Now THAT is a remote!


----------



## Edrick (Jun 6, 2010)

This photo the buttons are lit up. You could probably program it to land a space craft. I use to use logitech harmony remotes but after trying out some of these real remotes I leave the harmony remotes to the best buy kids. 

These remotes you have to do the design and programming from the ground up. No wizards on this guy all design layout, macros and button presses need to be programmed


Sent from my iPhone using Tapatalk


----------



## Black Dog (Oct 16, 2011)

Nice gig...:thumbsup:


----------



## McClary’s Electrical (Feb 21, 2009)

Not my cup of tea.


----------



## macmikeman (Jan 23, 2007)

Now they can brag to other people about the useless crap they put into the house. I hope you got rich and took em to the cleaners, cause I really believe yuppies should be separated from all their cash as soon as possible because they are not responsible, or intelligent enough to have any .


----------



## Bootss (Dec 30, 2011)

how and where do you generate your jobs ?


----------



## Edrick (Jun 6, 2010)

macmikeman said:


> Now they can brag to other people about the useless crap they put into the house. I hope you got rich and took em to the cleaners, cause I really believe yuppies should be separated from all their cash as soon as possible because they are not responsible, or intelligent enough to have any .

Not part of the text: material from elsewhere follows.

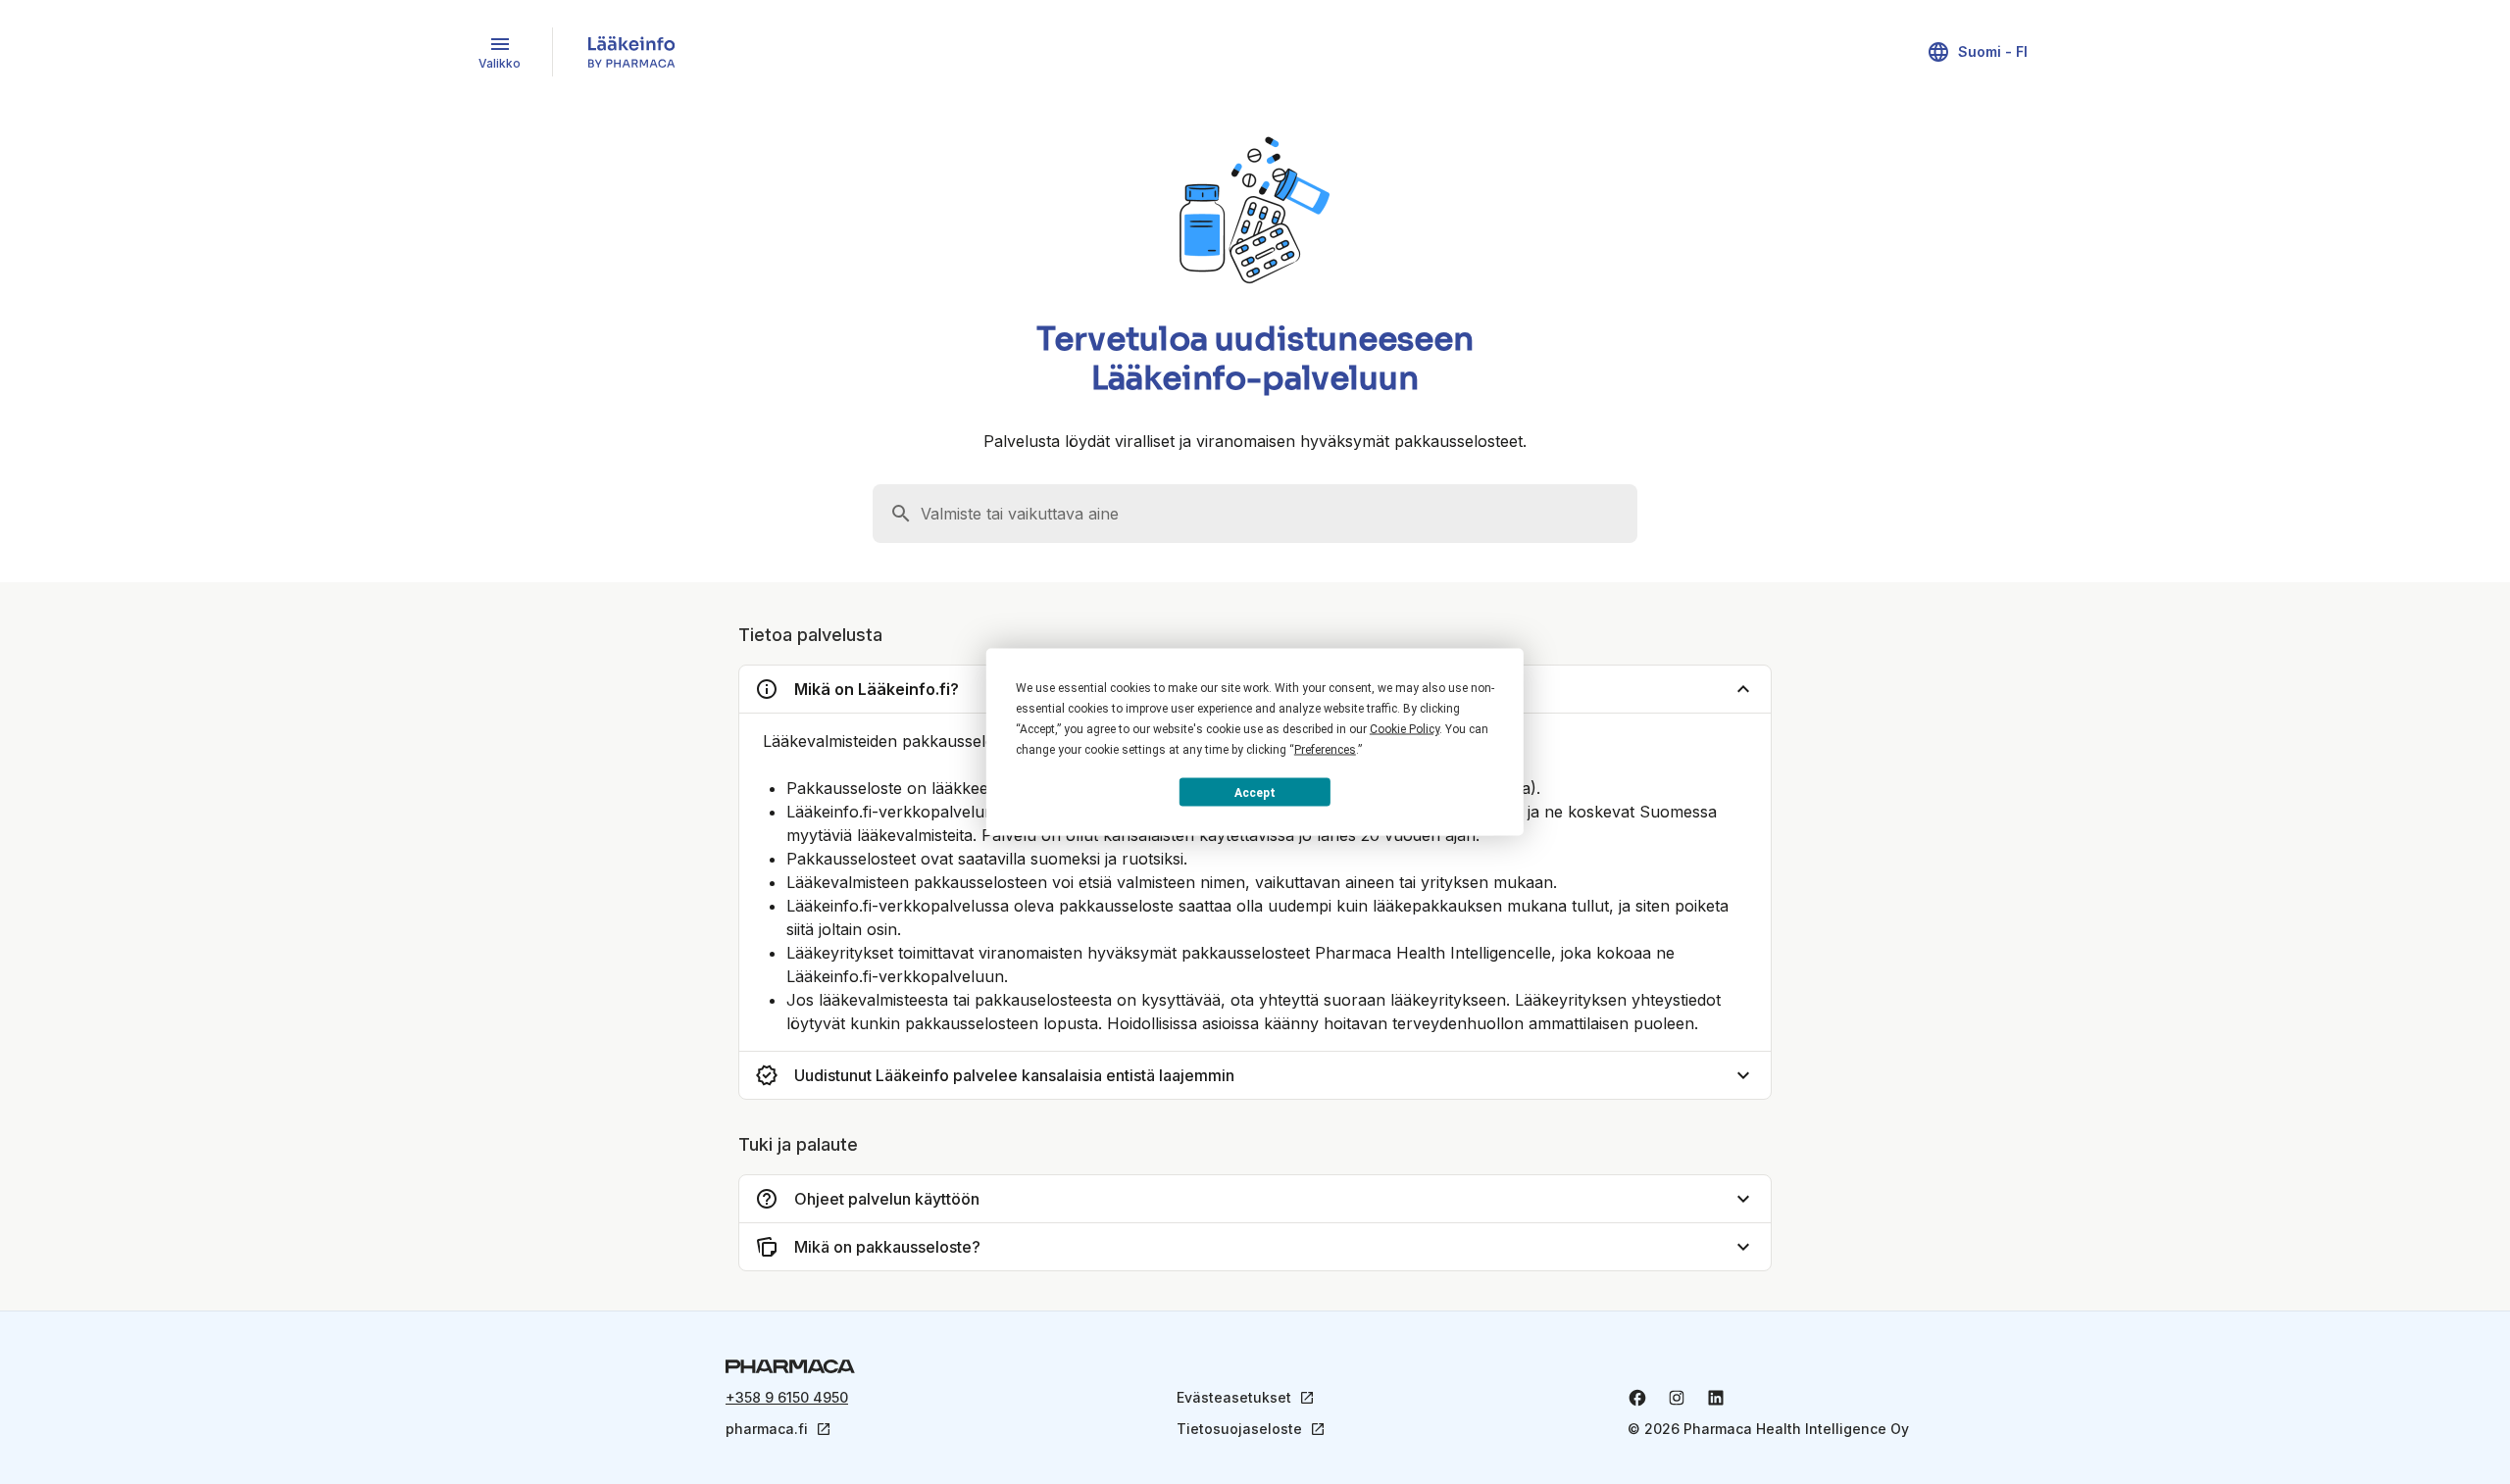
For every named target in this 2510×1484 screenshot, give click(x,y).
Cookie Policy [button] (1404, 729)
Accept (1255, 792)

I wouldn't really classify them as Yuppies or any customer as Yuppies because they want a system like this. It's a matter of integration of multiple systems and devices to make life easier. 



Lep said:


> how and where do you generate your jobs ?


My company has two sides to it, Installations and Service and the other is Productions and Events.

All of the work we do right now is generated through word of mouth, being in the right place at the right time and providing a new solution and a well throughout solution to problems people have. 

The service and install side we tend to focus on Television Studios, Film Production houses, music production, live venues, theaters, amusement and restaurants like sports bars. 

The other side we actually produce and create the events and items that are done in spaces like that. 

On occasion we'll pickup the house of the owner of those venues who wants to do their home. 

Ideally one day working our way into screening rooms or bigger home theater rooms for people in the entertainment industry.


----------



## macmikeman (Jan 23, 2007)

Edrick said:


> I wouldn't really classify them as Yuppies or any customer as Yuppies because they want a system like this. It's a matter of integration of multiple systems and devices to make life easier.
> 
> 
> 
> ...



Hold on a minute while I tweet.. That Justin Beeber is just so cute! 
Who wants to watch some Bravo?


----------



## Black Dog (Oct 16, 2011)

Edrick said:


> I wouldn't really classify them as Yuppies or any customer as Yuppies because they want a system like this. It's a matter of integration of multiple systems and devices to make life easier.
> 
> 
> 
> ...


Nice gig, I have a friend that does this stuff, and he hates regular electrical work so he calls me to do it... when I have a client that wants home theater, I call him to do it, he puts together some dam good chit that I have no clue about...:blink::laughing::laughing:


----------



## Bootss (Dec 30, 2011)

Edrick said:


> I wouldn't really classify them as Yuppies or any customer as Yuppies because they want a system like this. It's a matter of integration of multiple systems and devices to make life easier.
> 
> 
> 
> ...




at one point in time I could have probably learned a little bit more about your type of work . I'm not sure now I think if I did a few jobs home entertainment it would be a learning curve but it's not impossible to learn.


----------



## Kaffeene (Feb 11, 2014)

Another decent programmable remote to use for smaller projects (not the one your talking about here) is ProControl, a division of RTI. I've used a few of them on jobs for simple control of multiple components. 

Hey Edrick, what brand IP cameras do you use?


----------